Who: A complete, not elite, community
The saying it takes the village to raise the child is true. Raising children on your own is stressful, and unnatural, an invention of our era. In a car-free village, the children are known by all, and all look after them. It’ natural, normal but in our era, rare.
Free Range Children
Parents worry less. Their children are safe, having a real childhood, with a thousand adult role models keeping an eye on them. They play on their village plaza and in the greenbelt. As a child they roam their village, as a teen, the whole town… safely.
Value of local schools
Children exposed to adult role models transition to adulthood better because it is in the DNA. Removing children from society, isolating them on campuses, is anti-educational. Classrooms on the plazas & secondary costs less, works better.
Old People Everywhere
In NZ, when elders stop driving their only option is a rest home where they are isolated, segregated and surplus with no role or purpose. In a car-free town, losing their license is a non-event. If infirm, the nursing care facility is on the village plaza.
The Youth quarter
In surveys with young adults recently out of school, they asked for a youth quarter – affordable first homes where they could make friends, dance till dawn and not bother more settled neighbours – and that the town has apprenticeships & internships
Solo & Couple Life
The 1950’s Kiwi family is not the norm. Couples or solo by choice, separation or death, all need different types of communities. Some villages will be family-oriented. Others will appeal to solos and couples without children, a more social scene.
The Creative Class
A sociologist wrote a book a few years back showing that investing in what he called the creative class (more than just artists) makes a disproportionate contribution to a thriving local economy. The town invests in them through infrastructure.

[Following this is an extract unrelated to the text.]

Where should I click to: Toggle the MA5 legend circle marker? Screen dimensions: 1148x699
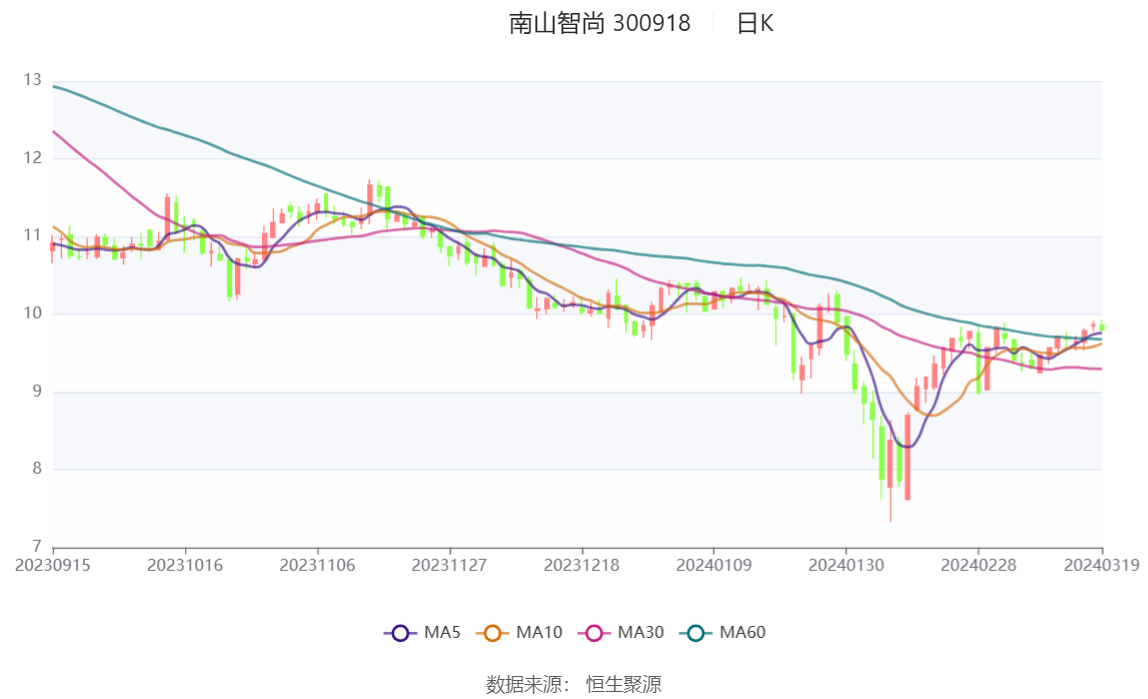pos(400,633)
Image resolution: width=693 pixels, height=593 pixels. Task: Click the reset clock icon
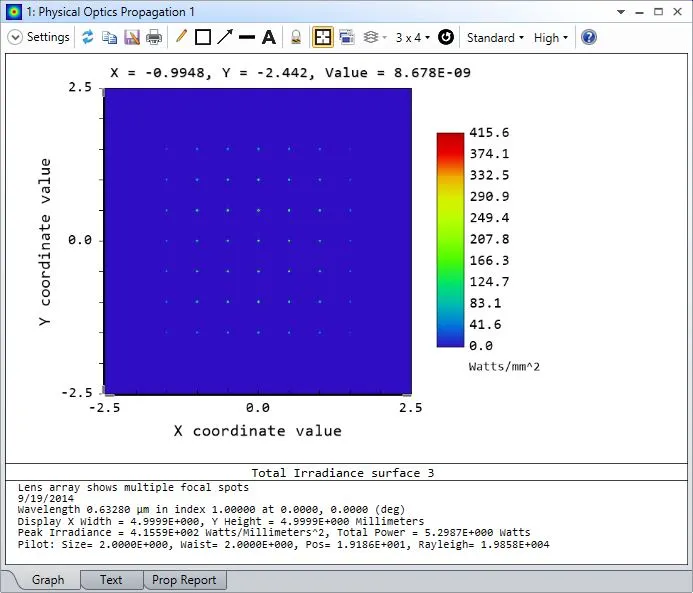tap(446, 37)
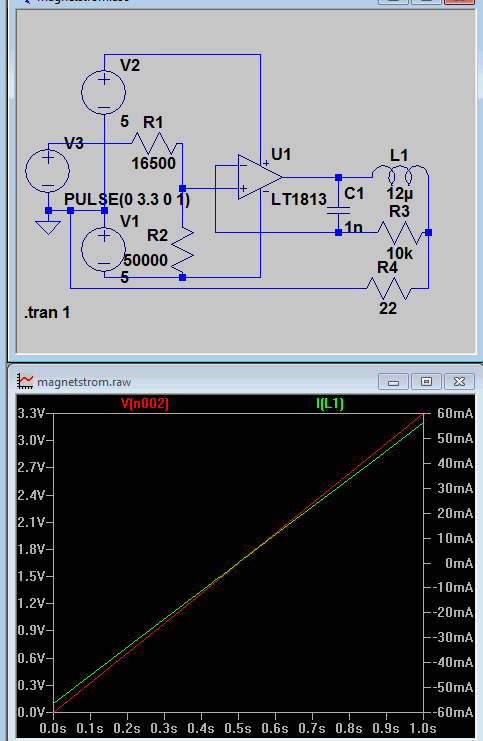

The most wonderful stores and shops cannot compete against the chains, so the way to preserve them is parallel market commercial space owned by the town as infrastructure and leased to character shops that enrich the town on a lower rent.
Those who keep a community working tend to be paid wages that don’t compete with higher earners. Teachers, pubic servants, law enforcement, as well as the workers in shops, cafés and public utilities. The Market Town provides for them.
Blue Collar Workers
With globalisation, blue collar jobs moved to Asia. Level 4 exposed this supply chain vulnerability. Outsourcing costs more than money, it weakens a community’s social fabric. The town plan provides workspace for blue-collar jobs & affordable homes.
People who work their whole life and retire can face a crisis of old age, as their job gave them purpose. Settled work is approached gradually, perhaps a hobby at first, then growing into a passion. The Market Town designs for settled work.
Every society has those who find their own path, innately pursuing excellence in new ways. Later media writes about them, but by that time they’re on to something different. The town seeks to provide an environment that attracts & keeps them.